AEW, la ligue concurrente, fait le choix inverse. De temps à autre, elle autorise le blading. Pas systématiquement. Juste au bon moment. Quand la tension est à son comble. Quand l’histoire le mérite. Et chaque fois que le sang coule, le public réagit au quart de tour.
Ce n’est pas la violence qui fait frissonner.
C’est l’émotion.
Brute. Réelle. Incontrôlable
Le blading n’est pas qu’un effet de style. C’est un acte. Un message.
Il dit : “Je suis allé jusqu’au bout pour cette histoire.” Il transforme un divertissement codé en rite sacrificiel. Une preuve d’engagement physique dans un récit où tout est pourtant scénarisé.
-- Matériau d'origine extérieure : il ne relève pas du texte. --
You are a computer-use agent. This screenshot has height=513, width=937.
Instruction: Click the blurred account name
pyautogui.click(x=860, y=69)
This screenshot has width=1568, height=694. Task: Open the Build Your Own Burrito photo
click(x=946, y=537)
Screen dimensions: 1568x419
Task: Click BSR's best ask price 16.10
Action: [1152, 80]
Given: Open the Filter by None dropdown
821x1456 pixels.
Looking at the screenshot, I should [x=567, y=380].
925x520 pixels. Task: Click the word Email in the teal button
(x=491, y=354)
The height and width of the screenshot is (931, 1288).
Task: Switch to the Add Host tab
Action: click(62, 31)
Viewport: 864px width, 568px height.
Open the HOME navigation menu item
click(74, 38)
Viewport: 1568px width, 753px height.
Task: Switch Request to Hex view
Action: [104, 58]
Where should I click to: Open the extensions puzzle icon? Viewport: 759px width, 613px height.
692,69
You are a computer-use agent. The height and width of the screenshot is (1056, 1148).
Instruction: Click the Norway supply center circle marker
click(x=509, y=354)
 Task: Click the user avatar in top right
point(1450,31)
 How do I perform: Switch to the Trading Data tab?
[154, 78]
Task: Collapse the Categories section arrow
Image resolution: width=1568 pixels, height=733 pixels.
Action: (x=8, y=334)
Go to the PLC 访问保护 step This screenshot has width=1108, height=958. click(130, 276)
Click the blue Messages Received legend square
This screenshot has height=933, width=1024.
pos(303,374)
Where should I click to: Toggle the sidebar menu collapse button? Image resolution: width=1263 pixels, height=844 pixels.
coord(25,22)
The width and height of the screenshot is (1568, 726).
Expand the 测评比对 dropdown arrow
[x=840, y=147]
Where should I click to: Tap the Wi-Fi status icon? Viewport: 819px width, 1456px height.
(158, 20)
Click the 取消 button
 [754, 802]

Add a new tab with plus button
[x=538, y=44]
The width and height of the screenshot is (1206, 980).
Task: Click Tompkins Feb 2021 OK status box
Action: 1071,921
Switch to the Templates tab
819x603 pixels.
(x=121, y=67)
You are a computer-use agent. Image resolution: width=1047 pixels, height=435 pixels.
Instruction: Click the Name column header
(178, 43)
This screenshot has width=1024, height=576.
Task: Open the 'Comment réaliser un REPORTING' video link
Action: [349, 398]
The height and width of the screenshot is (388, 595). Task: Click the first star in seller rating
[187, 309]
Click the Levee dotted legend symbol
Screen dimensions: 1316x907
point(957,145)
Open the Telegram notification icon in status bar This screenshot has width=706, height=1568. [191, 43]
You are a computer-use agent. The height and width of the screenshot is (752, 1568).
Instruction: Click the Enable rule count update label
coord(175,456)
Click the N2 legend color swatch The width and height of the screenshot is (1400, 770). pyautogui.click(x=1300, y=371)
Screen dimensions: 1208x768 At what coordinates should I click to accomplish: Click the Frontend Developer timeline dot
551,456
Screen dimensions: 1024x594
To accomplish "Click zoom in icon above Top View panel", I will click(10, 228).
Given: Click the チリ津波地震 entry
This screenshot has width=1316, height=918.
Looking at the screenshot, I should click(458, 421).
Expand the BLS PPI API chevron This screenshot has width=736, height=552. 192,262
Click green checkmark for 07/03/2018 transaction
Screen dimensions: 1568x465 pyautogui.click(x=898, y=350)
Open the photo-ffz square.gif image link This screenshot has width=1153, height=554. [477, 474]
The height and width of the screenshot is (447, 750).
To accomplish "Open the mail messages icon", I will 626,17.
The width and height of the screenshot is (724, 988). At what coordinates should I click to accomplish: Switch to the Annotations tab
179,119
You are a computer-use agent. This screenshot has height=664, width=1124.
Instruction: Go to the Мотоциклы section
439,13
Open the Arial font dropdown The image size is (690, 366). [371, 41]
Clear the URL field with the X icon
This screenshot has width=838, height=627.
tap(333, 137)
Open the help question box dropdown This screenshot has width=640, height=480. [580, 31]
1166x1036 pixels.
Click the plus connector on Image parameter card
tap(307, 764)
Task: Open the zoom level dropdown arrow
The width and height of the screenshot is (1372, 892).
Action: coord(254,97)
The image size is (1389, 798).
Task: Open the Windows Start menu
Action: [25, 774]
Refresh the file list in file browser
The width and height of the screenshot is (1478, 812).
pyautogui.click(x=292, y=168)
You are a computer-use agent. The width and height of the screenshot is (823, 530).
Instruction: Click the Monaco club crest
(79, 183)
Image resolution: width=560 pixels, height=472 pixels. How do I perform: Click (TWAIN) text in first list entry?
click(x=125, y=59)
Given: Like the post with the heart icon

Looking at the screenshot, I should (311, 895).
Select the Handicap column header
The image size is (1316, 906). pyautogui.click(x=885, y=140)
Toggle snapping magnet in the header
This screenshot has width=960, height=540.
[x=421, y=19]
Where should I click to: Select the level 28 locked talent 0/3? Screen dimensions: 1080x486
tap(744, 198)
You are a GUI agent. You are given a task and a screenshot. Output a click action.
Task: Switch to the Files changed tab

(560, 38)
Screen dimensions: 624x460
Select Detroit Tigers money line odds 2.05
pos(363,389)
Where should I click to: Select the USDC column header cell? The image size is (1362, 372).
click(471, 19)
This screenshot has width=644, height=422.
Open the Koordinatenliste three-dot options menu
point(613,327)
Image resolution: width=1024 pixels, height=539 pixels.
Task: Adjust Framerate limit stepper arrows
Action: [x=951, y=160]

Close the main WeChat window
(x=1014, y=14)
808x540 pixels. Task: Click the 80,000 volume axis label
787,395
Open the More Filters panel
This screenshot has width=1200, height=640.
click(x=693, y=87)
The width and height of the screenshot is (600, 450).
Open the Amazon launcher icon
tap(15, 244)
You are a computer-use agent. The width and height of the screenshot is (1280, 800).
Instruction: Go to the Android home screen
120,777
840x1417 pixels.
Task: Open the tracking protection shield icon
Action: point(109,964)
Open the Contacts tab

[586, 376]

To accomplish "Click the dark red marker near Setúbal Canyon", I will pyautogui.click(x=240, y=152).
C’est peut-être pour ça qu’on s’y attache autant. Parce qu’en 2025, on vit dans un monde saturé d’histoires. Des récits partout. Sur TikTok, dans les pubs, dans les campagnes. Mais combien nous touchent vraiment ? On scrolle. On admire. On oublie. À force de chercher à raconter, on a oublié de vivre ce qu’on raconte. Alors, quand une goutte de sang coule dans un ring, ce n’est pas la violence qu’on acclame.
C’est le signal que quelque chose a été vécu. Pour de vrai.
Ce retour du sang, même marginal, nous dit quelque chose.
Il nous rappelle que le public n’attend plus des histoires bien ficelées. Il attend des histoires habitées.
Celles qui ne laissent pas indemne, ni celui qui les vit, ni celui qui les regarde. C’est vrai pour les catcheurs. Mais aussi pour les artistes. Pour les créateurs. Et pour les marques. Ce qui crée du lien aujourd’hui, ce n’est pas la bonne formule. C’est la preuve qu’il y avait quelque chose en jeu.
Un vrai risque. Une vraie émotion. Une vraie trace.
Non, il ne s’agit pas de se couper pour vendre des sneakers.
Mais de comprendre que dans un monde où tout est raconté, ce qui compte vraiment, c’est ce qu’on ose traverser. Le blading, c’est l’anti-brand content.
Ce n’est pas prévu. Pas cadré. Pas "safe". C’est une faille. Une intensité. Un moment où le contrôle lâche, et où le lien devient réel. Et si on veut encore capter l’attention des publics en 2025, peut-être faut-il oser ça : du vrai, pas juste du beau.